Instruction -> Please turn the lines below into a numbered list, omitting any blank lines.
— begin Given records —
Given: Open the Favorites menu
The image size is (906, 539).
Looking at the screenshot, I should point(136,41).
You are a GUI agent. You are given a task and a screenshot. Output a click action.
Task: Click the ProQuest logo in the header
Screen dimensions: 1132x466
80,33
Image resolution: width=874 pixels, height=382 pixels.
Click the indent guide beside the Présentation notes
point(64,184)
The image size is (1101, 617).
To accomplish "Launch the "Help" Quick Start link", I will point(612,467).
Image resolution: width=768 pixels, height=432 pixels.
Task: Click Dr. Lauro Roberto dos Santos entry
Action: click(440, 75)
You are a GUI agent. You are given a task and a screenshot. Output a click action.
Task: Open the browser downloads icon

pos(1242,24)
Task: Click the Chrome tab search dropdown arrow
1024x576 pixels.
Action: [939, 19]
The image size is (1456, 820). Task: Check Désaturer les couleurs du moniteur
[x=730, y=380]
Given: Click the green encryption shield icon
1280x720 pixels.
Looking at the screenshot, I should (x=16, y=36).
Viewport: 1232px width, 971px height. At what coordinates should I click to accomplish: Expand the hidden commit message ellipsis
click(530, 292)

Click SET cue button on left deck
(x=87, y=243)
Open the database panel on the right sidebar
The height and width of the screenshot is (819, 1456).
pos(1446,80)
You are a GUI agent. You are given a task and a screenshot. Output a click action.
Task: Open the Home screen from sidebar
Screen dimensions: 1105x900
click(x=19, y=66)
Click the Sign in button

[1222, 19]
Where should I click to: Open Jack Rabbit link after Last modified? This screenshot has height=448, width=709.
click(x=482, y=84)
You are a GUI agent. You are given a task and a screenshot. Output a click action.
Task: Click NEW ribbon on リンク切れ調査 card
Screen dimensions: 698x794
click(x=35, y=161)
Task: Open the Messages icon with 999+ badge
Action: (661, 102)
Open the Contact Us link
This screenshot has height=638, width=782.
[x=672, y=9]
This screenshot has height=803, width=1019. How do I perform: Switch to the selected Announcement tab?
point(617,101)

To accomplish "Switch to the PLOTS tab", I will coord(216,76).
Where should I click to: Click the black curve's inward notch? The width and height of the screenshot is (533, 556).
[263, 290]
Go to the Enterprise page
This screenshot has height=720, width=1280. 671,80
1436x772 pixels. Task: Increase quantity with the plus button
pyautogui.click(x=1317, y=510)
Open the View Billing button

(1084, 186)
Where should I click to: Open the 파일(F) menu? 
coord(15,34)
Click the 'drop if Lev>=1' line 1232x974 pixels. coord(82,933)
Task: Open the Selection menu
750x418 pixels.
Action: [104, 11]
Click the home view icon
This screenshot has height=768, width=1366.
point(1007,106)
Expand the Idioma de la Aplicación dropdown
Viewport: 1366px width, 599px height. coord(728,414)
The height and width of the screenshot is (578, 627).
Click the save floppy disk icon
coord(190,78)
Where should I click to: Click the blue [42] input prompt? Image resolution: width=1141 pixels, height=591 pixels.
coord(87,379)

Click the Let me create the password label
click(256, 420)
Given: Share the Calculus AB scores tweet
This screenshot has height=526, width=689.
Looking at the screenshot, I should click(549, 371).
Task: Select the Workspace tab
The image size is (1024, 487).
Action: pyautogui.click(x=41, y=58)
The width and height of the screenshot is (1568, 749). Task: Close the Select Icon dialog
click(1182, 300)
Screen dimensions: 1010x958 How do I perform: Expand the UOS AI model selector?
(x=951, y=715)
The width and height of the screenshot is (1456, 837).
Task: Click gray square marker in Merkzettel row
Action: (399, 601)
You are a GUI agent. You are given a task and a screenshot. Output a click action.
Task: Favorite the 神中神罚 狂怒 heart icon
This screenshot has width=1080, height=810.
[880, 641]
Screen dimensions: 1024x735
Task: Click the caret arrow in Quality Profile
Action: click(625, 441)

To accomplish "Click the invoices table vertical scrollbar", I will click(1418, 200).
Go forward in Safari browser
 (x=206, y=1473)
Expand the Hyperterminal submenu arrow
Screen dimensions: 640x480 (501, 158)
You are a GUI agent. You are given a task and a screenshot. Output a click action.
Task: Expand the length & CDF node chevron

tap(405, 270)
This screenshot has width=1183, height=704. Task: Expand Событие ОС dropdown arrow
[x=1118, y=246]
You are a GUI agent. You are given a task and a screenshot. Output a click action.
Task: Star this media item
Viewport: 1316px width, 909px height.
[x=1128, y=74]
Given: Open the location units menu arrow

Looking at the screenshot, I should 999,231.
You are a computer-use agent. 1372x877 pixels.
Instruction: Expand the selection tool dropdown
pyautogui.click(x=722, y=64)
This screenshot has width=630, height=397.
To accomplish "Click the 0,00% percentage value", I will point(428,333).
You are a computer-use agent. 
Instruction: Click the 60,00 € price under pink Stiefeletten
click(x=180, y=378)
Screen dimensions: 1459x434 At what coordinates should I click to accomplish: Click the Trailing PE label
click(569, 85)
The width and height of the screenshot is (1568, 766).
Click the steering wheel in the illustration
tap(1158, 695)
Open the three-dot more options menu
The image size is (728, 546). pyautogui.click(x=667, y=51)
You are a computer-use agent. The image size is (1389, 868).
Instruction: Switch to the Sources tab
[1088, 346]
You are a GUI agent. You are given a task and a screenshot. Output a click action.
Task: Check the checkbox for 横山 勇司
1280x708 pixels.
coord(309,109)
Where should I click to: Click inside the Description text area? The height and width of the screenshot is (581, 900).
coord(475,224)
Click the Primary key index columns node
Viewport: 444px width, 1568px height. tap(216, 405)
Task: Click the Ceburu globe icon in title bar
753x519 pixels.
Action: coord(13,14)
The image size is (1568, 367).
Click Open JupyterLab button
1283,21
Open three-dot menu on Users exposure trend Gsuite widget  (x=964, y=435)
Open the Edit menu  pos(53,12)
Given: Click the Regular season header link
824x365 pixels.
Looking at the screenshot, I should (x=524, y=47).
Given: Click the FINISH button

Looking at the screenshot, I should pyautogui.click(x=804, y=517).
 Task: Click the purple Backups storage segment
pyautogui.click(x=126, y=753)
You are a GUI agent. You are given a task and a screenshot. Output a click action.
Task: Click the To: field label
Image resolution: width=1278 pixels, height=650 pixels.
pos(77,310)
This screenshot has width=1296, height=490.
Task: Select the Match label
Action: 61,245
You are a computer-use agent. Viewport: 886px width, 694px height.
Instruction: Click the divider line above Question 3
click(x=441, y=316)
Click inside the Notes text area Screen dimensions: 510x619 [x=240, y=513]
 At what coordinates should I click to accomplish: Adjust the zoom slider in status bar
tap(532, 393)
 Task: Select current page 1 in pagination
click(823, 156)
— end Given records —
Task solution ->
1. Given: Open the Favorites menu
2. The image size is (906, 539).
3. Looking at the screenshot, I should point(136,41).
4. You are a GUI agent. You are given a task and a screenshot. Output a click action.
5. Task: Click the ProQuest logo in the header
6. Screen dimensions: 1132x466
7. 80,33
8. Image resolution: width=874 pixels, height=382 pixels.
9. Click the indent guide beside the Présentation notes
10. point(64,184)
11. The image size is (1101, 617).
12. To accomplish "Launch the "Help" Quick Start link", I will point(612,467).
13. Image resolution: width=768 pixels, height=432 pixels.
14. Task: Click Dr. Lauro Roberto dos Santos entry
15. Action: click(440, 75)
16. You are a GUI agent. You are given a task and a screenshot. Output a click action.
17. Task: Open the browser downloads icon
18. pos(1242,24)
19. Task: Click the Chrome tab search dropdown arrow
20. 1024x576 pixels.
21. Action: [939, 19]
22. The image size is (1456, 820). Task: Check Désaturer les couleurs du moniteur
23. [x=730, y=380]
24. Given: Click the green encryption shield icon
25. 1280x720 pixels.
26. Looking at the screenshot, I should (x=16, y=36).
27. Viewport: 1232px width, 971px height. At what coordinates should I click to accomplish: Expand the hidden commit message ellipsis
28. click(530, 292)
29. Click SET cue button on left deck
30. (x=87, y=243)
31. Open the database panel on the right sidebar
32. The height and width of the screenshot is (819, 1456).
33. pos(1446,80)
34. You are a GUI agent. You are given a task and a screenshot. Output a click action.
35. Task: Open the Home screen from sidebar
36. Screen dimensions: 1105x900
37. click(x=19, y=66)
38. Click the Sign in button
39. [1222, 19]
40. Where should I click to: Open Jack Rabbit link after Last modified? This screenshot has height=448, width=709.
41. click(x=482, y=84)
42. You are a GUI agent. You are given a task and a screenshot. Output a click action.
43. Task: Click NEW ribbon on リンク切れ調査 card
44. Screen dimensions: 698x794
45. click(x=35, y=161)
46. Task: Open the Messages icon with 999+ badge
47. Action: (661, 102)
48. Open the Contact Us link
49. This screenshot has height=638, width=782.
50. [x=672, y=9]
51. This screenshot has height=803, width=1019. How do I perform: Switch to the selected Announcement tab?
52. point(617,101)
53. To accomplish "Switch to the PLOTS tab", I will coord(216,76).
54. Where should I click to: Click the black curve's inward notch? The width and height of the screenshot is (533, 556).
55. [263, 290]
56. Go to the Enterprise page
57. This screenshot has height=720, width=1280. 671,80
58. 1436x772 pixels. Task: Increase quantity with the plus button
59. pyautogui.click(x=1317, y=510)
60. Open the View Billing button
61. (1084, 186)
62. Where should I click to: Open the 파일(F) menu? 
63. coord(15,34)
64. Click the 'drop if Lev>=1' line 1232x974 pixels. coord(82,933)
65. Task: Open the Selection menu
66. 750x418 pixels.
67. Action: [104, 11]
68. Click the home view icon
69. This screenshot has height=768, width=1366.
70. point(1007,106)
71. Expand the Idioma de la Aplicación dropdown
72. Viewport: 1366px width, 599px height. coord(728,414)
73. The height and width of the screenshot is (578, 627).
74. Click the save floppy disk icon
75. coord(190,78)
76. Where should I click to: Click the blue [42] input prompt? Image resolution: width=1141 pixels, height=591 pixels.
77. coord(87,379)
78. Click the Let me create the password label
79. click(256, 420)
80. Given: Share the Calculus AB scores tweet
81. This screenshot has height=526, width=689.
82. Looking at the screenshot, I should click(549, 371).
83. Task: Select the Workspace tab
84. The image size is (1024, 487).
85. Action: pyautogui.click(x=41, y=58)
86. The width and height of the screenshot is (1568, 749). Task: Close the Select Icon dialog
87. click(1182, 300)
88. Screen dimensions: 1010x958 How do I perform: Expand the UOS AI model selector?
89. (x=951, y=715)
90. The width and height of the screenshot is (1456, 837).
91. Task: Click gray square marker in Merkzettel row
92. Action: (399, 601)
93. You are a GUI agent. You are given a task and a screenshot. Output a click action.
94. Task: Favorite the 神中神罚 狂怒 heart icon
95. This screenshot has width=1080, height=810.
96. [880, 641]
97. Screen dimensions: 1024x735
98. Task: Click the caret arrow in Quality Profile
99. Action: click(625, 441)
100. To accomplish "Click the invoices table vertical scrollbar", I will click(1418, 200).
101. Go forward in Safari browser
102.  (x=206, y=1473)
103. Expand the Hyperterminal submenu arrow
104. Screen dimensions: 640x480 (501, 158)
105. You are a GUI agent. You are given a task and a screenshot. Output a click action.
106. Task: Expand the length & CDF node chevron
107. tap(405, 270)
108. This screenshot has width=1183, height=704. Task: Expand Событие ОС dropdown arrow
109. [x=1118, y=246]
110. You are a GUI agent. You are given a task and a screenshot. Output a click action.
111. Task: Star this media item
112. Viewport: 1316px width, 909px height.
113. [x=1128, y=74]
114. Given: Open the location units menu arrow
115. Looking at the screenshot, I should 999,231.
116. You are a computer-use agent. 1372x877 pixels.
117. Instruction: Expand the selection tool dropdown
118. pyautogui.click(x=722, y=64)
119. This screenshot has width=630, height=397.
120. To accomplish "Click the 0,00% percentage value", I will point(428,333).
121. You are a computer-use agent. 
122. Instruction: Click the 60,00 € price under pink Stiefeletten
123. click(x=180, y=378)
124. Screen dimensions: 1459x434 At what coordinates should I click to accomplish: Click the Trailing PE label
125. click(569, 85)
126. The width and height of the screenshot is (1568, 766).
127. Click the steering wheel in the illustration
128. tap(1158, 695)
129. Open the three-dot more options menu
130. The image size is (728, 546). pyautogui.click(x=667, y=51)
131. You are a computer-use agent. The image size is (1389, 868).
132. Instruction: Switch to the Sources tab
133. [1088, 346]
134. You are a GUI agent. You are given a task and a screenshot. Output a click action.
135. Task: Check the checkbox for 横山 勇司
136. 1280x708 pixels.
137. coord(309,109)
138. Where should I click to: Click inside the Description text area? The height and width of the screenshot is (581, 900).
139. coord(475,224)
140. Click the Primary key index columns node
141. Viewport: 444px width, 1568px height. tap(216, 405)
142. Task: Click the Ceburu globe icon in title bar
143. 753x519 pixels.
144. Action: coord(13,14)
145. The image size is (1568, 367).
146. Click Open JupyterLab button
147. 1283,21
148. Open three-dot menu on Users exposure trend Gsuite widget  (x=964, y=435)
149. Open the Edit menu  pos(53,12)
150. Given: Click the Regular season header link
151. 824x365 pixels.
152. Looking at the screenshot, I should (x=524, y=47).
153. Given: Click the FINISH button
154. Looking at the screenshot, I should pyautogui.click(x=804, y=517).
155.  Task: Click the purple Backups storage segment
156. pyautogui.click(x=126, y=753)
157. You are a GUI agent. You are given a task and a screenshot. Output a click action.
158. Task: Click the To: field label
159. Image resolution: width=1278 pixels, height=650 pixels.
160. pos(77,310)
161. This screenshot has width=1296, height=490.
162. Task: Select the Match label
163. Action: 61,245
164. You are a computer-use agent. Viewport: 886px width, 694px height.
165. Instruction: Click the divider line above Question 3
166. click(x=441, y=316)
167. Click inside the Notes text area Screen dimensions: 510x619 [x=240, y=513]
168.  At what coordinates should I click to accomplish: Adjust the zoom slider in status bar
169. tap(532, 393)
170.  Task: Select current page 1 in pagination
171. click(823, 156)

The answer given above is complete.